• Assignment: Your answer should consist only of the lines below from the one with "The height and width of the screenshot is (928, 1165)." through the one with "Task: Select Thai (ภาษาไทย) language", copied exactly.

• Exercise material:
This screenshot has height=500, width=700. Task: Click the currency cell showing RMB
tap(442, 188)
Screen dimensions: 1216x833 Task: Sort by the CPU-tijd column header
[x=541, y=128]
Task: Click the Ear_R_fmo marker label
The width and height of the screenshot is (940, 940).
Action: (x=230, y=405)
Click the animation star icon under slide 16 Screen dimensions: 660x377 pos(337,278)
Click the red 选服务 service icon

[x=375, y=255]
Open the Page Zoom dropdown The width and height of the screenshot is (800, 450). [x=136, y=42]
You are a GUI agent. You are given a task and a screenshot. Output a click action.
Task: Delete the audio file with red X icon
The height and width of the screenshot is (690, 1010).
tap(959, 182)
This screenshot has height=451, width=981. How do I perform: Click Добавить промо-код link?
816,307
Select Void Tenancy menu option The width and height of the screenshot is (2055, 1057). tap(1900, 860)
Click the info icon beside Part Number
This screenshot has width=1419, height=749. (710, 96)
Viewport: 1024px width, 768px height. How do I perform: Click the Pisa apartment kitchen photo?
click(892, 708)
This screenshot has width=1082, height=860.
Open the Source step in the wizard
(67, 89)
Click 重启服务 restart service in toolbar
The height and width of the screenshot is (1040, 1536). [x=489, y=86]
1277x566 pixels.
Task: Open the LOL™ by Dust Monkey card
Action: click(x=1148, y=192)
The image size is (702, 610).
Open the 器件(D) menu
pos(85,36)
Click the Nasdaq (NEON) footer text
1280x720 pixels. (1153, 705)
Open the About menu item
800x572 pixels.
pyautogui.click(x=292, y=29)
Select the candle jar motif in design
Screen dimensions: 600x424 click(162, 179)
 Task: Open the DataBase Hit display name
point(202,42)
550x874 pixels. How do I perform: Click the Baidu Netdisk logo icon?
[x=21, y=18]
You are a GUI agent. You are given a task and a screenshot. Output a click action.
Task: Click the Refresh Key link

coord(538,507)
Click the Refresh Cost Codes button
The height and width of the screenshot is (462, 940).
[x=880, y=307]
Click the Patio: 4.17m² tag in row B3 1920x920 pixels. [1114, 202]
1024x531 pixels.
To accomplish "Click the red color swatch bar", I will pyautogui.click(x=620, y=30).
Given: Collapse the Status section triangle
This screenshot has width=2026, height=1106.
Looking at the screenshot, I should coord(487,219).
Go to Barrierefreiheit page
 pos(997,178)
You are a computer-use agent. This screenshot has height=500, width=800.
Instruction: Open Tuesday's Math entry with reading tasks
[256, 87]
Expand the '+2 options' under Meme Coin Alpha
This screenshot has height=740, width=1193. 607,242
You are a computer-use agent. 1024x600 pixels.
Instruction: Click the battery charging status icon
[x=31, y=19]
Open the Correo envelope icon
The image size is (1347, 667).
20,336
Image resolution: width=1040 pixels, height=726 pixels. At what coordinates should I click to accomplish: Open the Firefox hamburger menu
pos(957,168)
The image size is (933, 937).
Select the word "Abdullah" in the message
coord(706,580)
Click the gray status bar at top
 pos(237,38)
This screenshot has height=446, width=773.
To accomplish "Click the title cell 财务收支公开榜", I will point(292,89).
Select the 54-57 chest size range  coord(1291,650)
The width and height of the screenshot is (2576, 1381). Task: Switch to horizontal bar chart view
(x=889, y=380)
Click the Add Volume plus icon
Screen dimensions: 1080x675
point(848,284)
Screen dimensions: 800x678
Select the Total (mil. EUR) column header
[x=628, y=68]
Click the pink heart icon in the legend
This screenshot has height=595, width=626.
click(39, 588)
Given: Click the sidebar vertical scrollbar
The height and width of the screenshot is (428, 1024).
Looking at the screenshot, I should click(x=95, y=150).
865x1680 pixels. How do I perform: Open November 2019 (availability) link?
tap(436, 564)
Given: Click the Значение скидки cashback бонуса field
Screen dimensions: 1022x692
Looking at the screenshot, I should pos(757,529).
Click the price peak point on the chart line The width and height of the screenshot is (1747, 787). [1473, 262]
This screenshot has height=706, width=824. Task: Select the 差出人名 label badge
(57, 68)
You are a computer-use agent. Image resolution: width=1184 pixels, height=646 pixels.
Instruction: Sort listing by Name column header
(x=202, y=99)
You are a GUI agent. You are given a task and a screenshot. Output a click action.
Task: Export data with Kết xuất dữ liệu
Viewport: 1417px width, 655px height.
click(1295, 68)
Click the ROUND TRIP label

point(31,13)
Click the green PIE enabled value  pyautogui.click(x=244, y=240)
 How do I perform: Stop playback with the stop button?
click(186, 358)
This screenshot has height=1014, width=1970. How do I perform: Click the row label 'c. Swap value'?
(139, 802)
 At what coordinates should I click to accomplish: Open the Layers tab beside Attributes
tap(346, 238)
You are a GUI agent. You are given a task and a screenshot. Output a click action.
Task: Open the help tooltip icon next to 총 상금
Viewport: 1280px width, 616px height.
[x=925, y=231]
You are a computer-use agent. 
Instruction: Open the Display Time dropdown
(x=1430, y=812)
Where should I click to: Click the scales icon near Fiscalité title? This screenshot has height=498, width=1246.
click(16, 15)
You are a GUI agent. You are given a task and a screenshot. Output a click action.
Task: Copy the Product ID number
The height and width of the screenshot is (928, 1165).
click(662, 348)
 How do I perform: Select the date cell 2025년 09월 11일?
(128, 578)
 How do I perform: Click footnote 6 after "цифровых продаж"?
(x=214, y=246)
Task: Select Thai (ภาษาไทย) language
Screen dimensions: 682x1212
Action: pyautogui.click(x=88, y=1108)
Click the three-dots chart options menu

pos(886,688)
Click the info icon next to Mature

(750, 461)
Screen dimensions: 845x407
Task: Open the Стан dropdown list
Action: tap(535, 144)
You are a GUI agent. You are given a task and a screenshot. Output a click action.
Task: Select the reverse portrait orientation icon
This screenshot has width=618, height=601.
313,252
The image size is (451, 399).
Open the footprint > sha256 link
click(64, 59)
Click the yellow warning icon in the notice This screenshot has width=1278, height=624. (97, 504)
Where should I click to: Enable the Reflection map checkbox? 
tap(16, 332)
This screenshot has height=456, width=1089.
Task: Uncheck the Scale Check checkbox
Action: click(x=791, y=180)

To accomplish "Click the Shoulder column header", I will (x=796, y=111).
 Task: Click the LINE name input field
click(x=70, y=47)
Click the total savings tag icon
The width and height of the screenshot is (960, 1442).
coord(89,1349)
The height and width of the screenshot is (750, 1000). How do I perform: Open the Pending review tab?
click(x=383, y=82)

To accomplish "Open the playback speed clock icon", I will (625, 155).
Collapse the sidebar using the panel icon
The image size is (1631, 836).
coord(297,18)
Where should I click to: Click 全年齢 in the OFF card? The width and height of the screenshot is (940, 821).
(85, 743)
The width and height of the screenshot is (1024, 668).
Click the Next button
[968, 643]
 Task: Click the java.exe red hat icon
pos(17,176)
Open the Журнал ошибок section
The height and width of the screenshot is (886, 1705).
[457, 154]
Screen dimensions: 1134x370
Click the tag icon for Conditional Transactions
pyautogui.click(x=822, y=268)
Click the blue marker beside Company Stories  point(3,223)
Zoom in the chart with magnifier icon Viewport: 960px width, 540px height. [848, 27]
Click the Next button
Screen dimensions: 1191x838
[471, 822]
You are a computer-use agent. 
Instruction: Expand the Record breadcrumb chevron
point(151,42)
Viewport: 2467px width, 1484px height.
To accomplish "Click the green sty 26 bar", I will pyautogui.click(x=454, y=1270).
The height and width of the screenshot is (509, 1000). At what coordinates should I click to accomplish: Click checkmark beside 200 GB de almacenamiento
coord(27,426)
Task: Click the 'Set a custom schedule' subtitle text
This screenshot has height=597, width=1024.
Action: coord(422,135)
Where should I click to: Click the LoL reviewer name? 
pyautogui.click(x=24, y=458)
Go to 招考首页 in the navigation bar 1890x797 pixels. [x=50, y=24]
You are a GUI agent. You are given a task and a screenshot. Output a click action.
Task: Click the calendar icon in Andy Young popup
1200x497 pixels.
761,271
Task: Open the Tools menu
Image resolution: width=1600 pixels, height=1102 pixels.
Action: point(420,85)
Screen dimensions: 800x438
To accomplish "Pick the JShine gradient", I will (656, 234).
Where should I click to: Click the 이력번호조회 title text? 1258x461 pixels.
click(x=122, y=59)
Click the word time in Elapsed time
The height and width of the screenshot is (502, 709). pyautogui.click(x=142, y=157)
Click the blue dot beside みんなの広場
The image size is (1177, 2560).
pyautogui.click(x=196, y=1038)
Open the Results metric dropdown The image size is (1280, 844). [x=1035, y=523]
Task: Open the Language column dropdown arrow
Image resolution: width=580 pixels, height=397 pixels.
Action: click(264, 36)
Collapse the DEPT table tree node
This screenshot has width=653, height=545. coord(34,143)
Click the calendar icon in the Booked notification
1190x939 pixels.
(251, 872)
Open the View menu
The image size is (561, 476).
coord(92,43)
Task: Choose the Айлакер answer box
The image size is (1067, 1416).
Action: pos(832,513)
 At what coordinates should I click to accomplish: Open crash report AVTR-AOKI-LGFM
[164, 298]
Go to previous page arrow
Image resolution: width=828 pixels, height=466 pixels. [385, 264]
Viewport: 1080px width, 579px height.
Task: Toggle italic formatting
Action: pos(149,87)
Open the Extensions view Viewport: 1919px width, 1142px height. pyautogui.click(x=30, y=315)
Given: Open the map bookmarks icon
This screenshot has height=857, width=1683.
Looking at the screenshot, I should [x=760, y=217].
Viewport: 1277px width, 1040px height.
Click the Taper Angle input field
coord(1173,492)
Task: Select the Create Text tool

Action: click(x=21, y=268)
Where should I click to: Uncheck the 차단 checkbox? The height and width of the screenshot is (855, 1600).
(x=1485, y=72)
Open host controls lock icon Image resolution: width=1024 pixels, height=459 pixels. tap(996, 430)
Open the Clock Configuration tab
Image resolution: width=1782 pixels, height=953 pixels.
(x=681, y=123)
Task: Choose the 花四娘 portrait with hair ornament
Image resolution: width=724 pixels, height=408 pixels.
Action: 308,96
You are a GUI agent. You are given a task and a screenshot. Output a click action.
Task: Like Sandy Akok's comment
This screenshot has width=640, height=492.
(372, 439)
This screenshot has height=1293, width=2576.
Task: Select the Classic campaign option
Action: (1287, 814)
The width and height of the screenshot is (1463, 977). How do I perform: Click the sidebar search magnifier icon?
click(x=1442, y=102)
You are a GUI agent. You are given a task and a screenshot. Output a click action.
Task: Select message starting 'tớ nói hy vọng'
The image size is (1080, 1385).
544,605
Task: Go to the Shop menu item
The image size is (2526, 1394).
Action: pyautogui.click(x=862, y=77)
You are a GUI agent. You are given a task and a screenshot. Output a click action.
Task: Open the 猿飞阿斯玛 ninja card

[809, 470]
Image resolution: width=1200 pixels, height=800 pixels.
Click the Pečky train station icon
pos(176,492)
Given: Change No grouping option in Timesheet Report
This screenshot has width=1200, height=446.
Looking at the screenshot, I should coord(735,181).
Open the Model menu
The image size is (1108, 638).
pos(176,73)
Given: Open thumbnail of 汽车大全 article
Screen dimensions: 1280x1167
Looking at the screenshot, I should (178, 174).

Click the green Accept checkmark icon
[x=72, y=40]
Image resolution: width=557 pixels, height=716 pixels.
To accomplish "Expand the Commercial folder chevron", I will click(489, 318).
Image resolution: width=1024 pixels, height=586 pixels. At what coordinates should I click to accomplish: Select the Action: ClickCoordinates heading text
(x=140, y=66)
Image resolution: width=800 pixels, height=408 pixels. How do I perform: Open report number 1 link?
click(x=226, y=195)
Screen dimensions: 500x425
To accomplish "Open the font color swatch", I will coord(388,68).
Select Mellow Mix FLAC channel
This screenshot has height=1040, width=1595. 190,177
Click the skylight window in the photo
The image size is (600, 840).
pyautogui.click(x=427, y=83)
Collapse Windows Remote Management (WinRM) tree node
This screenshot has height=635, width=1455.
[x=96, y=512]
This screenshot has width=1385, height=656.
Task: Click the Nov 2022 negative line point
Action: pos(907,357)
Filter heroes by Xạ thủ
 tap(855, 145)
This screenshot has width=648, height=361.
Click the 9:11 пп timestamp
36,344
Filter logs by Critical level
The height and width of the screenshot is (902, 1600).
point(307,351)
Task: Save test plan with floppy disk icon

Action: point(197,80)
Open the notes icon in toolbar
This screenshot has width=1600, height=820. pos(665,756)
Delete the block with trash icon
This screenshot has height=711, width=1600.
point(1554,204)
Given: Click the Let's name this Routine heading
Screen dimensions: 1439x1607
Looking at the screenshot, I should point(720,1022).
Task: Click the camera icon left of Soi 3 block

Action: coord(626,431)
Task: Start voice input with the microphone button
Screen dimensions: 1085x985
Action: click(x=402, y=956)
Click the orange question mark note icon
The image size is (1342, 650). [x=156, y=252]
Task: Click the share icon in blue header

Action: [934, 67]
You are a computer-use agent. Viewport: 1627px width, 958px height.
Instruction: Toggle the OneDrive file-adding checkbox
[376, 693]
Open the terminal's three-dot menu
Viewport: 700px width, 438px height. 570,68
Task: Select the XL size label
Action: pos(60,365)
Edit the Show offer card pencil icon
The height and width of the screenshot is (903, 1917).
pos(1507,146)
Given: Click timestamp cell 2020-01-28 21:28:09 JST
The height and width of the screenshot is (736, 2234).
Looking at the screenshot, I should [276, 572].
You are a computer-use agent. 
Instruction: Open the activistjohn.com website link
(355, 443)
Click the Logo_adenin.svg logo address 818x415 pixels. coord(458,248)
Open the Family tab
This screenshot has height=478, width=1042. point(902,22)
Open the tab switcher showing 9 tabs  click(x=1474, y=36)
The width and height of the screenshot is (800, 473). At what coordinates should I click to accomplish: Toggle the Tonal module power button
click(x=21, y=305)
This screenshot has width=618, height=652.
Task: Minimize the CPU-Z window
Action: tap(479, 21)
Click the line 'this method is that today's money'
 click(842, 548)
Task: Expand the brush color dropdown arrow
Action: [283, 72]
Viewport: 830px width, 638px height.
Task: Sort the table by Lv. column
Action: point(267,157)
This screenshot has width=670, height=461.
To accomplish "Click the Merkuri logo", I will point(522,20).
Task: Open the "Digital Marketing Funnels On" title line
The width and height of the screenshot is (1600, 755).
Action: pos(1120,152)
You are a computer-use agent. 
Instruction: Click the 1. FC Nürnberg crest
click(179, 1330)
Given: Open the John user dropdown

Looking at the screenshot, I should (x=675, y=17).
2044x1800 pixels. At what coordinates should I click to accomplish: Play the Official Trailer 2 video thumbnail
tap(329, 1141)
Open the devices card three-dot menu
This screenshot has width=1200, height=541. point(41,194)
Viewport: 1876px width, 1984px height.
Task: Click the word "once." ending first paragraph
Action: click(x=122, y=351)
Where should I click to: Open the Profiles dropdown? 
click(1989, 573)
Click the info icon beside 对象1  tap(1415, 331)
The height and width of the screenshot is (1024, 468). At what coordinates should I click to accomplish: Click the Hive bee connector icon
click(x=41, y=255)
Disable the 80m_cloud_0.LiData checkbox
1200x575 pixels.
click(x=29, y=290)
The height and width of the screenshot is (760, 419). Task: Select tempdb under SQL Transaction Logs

• Answer:
The height and width of the screenshot is (928, 1165).
click(662, 348)
 How do I perform: Select the date cell 2025년 09월 11일?
(128, 578)
 How do I perform: Click footnote 6 after "цифровых продаж"?
(x=214, y=246)
Task: Select Thai (ภาษาไทย) language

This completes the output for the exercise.